Original PR: https://github.com/vinta/awesome-python/pull/696
Author: @sdispater
Created: 8/16/2016
Status: Merged
Merged: 10/21/2016
Merged by: @vinta

Base: masterHead: add-pendulum


📝 Commits (2)

  • 9416213 Adds Pendulum to Date and Time libraries
  • a3adcdb Change list order

📊 Changes

1 file changed (+1 additions, -0 deletions)

View changed files

📝 README.md (+1 -0)

📄 Description

Why this framework/library/software/resource is awesome?

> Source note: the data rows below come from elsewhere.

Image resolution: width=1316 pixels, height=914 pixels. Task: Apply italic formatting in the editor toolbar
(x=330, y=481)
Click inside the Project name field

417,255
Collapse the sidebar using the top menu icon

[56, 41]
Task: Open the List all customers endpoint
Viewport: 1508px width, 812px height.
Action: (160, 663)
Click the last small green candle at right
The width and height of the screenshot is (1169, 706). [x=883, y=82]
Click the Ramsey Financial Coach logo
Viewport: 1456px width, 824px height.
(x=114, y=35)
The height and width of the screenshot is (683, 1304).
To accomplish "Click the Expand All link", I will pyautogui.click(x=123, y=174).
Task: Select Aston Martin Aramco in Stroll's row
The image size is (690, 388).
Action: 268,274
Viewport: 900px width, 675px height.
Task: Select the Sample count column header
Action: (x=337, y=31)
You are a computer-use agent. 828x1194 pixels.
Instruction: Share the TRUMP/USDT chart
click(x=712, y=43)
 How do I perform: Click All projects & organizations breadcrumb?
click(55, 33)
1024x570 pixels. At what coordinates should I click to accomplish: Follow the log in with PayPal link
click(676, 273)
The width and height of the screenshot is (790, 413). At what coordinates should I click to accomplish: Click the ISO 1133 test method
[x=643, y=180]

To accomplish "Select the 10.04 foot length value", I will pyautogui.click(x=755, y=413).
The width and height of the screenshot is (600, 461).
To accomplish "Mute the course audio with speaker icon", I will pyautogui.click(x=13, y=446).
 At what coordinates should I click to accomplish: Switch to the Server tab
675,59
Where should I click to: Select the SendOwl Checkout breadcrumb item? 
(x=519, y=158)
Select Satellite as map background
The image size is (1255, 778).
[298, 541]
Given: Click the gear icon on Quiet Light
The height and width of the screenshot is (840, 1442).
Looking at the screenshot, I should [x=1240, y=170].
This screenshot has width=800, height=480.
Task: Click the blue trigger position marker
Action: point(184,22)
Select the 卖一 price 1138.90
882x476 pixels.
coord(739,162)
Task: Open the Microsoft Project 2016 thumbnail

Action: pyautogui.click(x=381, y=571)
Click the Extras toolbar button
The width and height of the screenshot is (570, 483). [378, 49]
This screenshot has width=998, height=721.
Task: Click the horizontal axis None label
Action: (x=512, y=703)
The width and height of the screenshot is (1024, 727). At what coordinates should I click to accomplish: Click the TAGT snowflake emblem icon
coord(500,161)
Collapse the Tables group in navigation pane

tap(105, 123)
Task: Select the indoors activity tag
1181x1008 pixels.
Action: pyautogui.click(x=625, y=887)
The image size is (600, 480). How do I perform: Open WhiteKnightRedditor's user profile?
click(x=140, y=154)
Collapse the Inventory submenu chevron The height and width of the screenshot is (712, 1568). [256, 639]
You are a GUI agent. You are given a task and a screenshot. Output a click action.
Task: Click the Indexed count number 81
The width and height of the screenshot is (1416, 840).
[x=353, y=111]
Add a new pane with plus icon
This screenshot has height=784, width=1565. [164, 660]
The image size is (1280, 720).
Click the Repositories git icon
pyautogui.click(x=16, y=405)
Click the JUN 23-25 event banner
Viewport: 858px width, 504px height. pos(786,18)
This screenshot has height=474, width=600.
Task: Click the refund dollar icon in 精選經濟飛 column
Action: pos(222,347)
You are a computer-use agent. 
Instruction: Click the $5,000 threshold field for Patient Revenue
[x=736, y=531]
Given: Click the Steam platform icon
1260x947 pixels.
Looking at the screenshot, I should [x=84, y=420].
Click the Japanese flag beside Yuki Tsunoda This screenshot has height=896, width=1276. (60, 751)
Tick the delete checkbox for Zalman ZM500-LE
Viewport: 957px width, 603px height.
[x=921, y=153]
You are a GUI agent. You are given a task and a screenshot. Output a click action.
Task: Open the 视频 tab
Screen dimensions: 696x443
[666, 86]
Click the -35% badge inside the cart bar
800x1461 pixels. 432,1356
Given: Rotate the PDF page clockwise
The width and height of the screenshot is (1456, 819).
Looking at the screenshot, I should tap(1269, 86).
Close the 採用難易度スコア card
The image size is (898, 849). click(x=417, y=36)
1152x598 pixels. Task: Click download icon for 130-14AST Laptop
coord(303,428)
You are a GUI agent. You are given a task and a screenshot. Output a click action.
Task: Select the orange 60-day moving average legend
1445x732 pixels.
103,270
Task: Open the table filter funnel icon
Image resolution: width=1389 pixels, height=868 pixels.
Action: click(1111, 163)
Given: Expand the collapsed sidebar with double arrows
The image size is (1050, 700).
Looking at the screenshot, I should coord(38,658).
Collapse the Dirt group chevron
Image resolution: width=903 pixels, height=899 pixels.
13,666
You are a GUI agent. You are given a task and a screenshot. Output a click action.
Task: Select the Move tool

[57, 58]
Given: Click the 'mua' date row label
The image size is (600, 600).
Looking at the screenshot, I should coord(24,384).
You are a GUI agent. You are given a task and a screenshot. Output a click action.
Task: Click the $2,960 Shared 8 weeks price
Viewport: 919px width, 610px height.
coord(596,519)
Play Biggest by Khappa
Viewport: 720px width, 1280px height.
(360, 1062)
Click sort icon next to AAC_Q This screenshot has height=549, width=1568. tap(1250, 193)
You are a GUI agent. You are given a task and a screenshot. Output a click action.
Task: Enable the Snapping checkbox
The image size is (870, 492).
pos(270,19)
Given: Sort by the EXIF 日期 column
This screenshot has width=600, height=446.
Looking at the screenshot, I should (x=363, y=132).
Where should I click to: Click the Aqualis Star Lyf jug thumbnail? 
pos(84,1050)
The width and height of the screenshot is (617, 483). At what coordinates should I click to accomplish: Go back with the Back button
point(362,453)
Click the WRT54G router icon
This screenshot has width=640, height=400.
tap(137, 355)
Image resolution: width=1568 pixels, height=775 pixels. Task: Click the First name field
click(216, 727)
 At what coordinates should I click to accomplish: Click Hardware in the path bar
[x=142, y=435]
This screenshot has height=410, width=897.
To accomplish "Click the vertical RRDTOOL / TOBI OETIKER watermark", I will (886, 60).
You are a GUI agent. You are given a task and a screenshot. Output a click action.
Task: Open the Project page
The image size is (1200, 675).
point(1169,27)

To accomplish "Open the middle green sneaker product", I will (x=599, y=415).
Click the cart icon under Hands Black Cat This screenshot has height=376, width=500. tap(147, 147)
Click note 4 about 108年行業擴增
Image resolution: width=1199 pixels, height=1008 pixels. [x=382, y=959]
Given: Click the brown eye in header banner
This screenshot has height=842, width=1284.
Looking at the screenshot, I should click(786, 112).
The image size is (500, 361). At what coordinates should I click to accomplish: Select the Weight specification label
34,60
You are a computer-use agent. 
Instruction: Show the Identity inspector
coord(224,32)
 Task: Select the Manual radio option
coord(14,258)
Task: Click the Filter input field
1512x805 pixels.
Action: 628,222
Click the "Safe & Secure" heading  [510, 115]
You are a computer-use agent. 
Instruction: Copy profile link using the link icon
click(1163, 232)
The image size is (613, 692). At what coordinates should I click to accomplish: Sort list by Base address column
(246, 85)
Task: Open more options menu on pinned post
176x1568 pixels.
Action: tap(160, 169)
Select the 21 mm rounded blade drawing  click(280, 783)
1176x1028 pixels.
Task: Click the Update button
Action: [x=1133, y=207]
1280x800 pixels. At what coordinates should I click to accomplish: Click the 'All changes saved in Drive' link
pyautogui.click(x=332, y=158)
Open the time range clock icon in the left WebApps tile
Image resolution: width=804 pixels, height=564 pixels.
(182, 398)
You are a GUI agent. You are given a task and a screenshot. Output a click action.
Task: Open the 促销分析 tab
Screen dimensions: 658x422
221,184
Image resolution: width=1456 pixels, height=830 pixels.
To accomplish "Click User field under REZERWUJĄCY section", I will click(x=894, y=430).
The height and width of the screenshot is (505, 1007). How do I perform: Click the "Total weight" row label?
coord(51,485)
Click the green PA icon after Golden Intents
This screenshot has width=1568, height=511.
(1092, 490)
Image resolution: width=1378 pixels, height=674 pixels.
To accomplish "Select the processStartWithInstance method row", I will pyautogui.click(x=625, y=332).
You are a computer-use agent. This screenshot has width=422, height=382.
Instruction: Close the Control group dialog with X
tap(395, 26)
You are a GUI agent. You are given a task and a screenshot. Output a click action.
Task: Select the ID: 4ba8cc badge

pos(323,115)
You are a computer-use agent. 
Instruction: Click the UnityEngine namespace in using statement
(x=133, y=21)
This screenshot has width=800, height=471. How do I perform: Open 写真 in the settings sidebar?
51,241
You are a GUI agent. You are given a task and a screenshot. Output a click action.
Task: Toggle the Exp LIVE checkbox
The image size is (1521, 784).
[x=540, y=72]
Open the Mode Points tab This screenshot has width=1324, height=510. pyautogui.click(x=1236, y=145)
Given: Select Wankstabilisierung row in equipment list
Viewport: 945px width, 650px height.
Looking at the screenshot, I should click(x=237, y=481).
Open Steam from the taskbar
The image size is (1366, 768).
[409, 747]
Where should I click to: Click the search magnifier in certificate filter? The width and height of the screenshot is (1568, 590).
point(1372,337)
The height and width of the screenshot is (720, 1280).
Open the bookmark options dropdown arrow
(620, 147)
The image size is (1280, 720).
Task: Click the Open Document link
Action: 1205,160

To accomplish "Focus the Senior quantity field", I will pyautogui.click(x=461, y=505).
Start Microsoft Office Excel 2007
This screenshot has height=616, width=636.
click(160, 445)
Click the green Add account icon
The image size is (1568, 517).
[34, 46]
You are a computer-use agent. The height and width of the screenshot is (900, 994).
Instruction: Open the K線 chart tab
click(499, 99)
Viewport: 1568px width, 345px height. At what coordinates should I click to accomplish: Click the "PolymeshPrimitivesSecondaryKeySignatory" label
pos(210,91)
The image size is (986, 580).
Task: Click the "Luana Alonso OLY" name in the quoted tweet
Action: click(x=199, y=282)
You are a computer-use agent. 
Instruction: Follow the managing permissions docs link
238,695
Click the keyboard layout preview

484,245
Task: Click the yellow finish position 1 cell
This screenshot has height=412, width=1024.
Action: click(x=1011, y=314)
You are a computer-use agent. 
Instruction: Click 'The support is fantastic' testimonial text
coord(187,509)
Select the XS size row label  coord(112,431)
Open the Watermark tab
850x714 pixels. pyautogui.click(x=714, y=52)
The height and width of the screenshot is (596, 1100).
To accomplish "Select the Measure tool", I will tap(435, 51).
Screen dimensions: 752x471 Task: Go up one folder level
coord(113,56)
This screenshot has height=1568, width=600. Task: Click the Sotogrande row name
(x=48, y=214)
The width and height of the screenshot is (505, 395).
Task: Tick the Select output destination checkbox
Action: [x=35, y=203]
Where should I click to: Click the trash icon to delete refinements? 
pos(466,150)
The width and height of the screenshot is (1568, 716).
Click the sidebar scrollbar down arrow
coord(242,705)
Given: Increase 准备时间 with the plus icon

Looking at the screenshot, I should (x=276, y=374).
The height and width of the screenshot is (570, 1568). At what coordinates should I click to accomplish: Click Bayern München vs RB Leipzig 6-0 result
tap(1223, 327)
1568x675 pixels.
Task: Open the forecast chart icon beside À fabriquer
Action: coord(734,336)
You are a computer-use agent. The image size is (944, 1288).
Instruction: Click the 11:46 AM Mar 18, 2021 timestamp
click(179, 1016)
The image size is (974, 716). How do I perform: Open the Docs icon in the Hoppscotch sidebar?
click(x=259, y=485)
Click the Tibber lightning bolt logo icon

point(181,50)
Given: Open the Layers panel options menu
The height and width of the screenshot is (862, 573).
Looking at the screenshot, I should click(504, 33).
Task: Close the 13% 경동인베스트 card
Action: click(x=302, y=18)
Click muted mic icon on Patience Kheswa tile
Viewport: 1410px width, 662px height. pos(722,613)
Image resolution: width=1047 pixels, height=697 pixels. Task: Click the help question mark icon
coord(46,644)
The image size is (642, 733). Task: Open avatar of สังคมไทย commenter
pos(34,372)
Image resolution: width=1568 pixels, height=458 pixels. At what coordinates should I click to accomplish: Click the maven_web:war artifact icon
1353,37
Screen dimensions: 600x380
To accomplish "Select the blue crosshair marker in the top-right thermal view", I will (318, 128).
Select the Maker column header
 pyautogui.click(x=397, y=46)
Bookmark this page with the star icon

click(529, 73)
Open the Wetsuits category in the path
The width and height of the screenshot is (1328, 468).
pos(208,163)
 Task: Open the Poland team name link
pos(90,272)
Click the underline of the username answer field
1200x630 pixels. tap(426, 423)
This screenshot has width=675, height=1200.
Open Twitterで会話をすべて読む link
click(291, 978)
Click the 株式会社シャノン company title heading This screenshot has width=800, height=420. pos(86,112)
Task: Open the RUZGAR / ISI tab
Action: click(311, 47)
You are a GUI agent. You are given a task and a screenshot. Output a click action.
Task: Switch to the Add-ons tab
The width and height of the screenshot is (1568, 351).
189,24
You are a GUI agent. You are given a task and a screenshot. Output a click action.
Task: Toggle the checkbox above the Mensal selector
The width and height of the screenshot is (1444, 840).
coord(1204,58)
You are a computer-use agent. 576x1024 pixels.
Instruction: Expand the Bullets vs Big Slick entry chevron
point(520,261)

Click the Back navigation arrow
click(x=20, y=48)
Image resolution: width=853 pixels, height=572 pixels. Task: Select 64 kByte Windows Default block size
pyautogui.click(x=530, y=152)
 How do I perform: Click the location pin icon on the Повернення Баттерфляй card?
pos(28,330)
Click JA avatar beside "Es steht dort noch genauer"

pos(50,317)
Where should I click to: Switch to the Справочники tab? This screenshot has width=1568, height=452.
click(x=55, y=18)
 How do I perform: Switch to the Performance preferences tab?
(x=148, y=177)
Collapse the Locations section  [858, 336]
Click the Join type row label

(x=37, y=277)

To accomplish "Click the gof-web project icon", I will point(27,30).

Pendulum aims at making Python datetimes easy. It fixes the flaw of the existing libraries (especially Arrow) while providing a more explicit API. Here are some examples:

import pendulum

now = pendulum.now('Europe/Paris')

# Changing timezone
now.in_timezone('America/Toronto')

# Default support for common datetime formats
now.to_iso8601_string()

# Shifting time
now.add(days=2)

It improves the native timedelta type:

it = pendulum.interval(days=15)

# More properties
it.weeks
it.hours

# Handy methods
it.in_hours()
360
it.in_words(locale='en_us')
'2 weeks 1 day'

It brings its own Period class, which is a datetime-ware timedelta:

dt1 = pendulum.now()
dt2 = dt1.add(days=3)

# A period is the difference between 2 instances
period = dt2 - dt1

period.in_weekdays()
period.in_weekend_days()

# A period is iterable
for dt in period:
    print(dt)

And finally, it improves timezones manipulation by handling normalization properly and shifting time around DST transition time:

import pendulum

pendulum.create(2013, 3, 31, 2, 30, 0, 0, 'Europe/Paris')
#2:30 for the 31th of March 2013 does not exist
# so pendulum will return the actual time which is 3:30+02:00
'2013-03-31T03:30:00+02:00'

in_utc = pendulum.create(2013, 3, 31, 0, 59, 59, 999999)
tz = pendulum.timezone('Europe/Paris')
in_paris = tz.convert(in_utc)
'2013-03-31T01:59:59.999999+01:00'

# Shifting time
in_paris = in_paris.add(microseconds=1)
'2013-03-31T03:00:00+02:00'
in_paris.subtract(microseconds=1)
'2013-03-31T01:59:59.999999+01:00'

For the rest you can check out the official documentation: https://pendulum.eustace.io/docs/

Anyone who agrees with this pull request could vote for it by adding a 👍 to it, and usually, the maintainer will merge it when votes reach 20.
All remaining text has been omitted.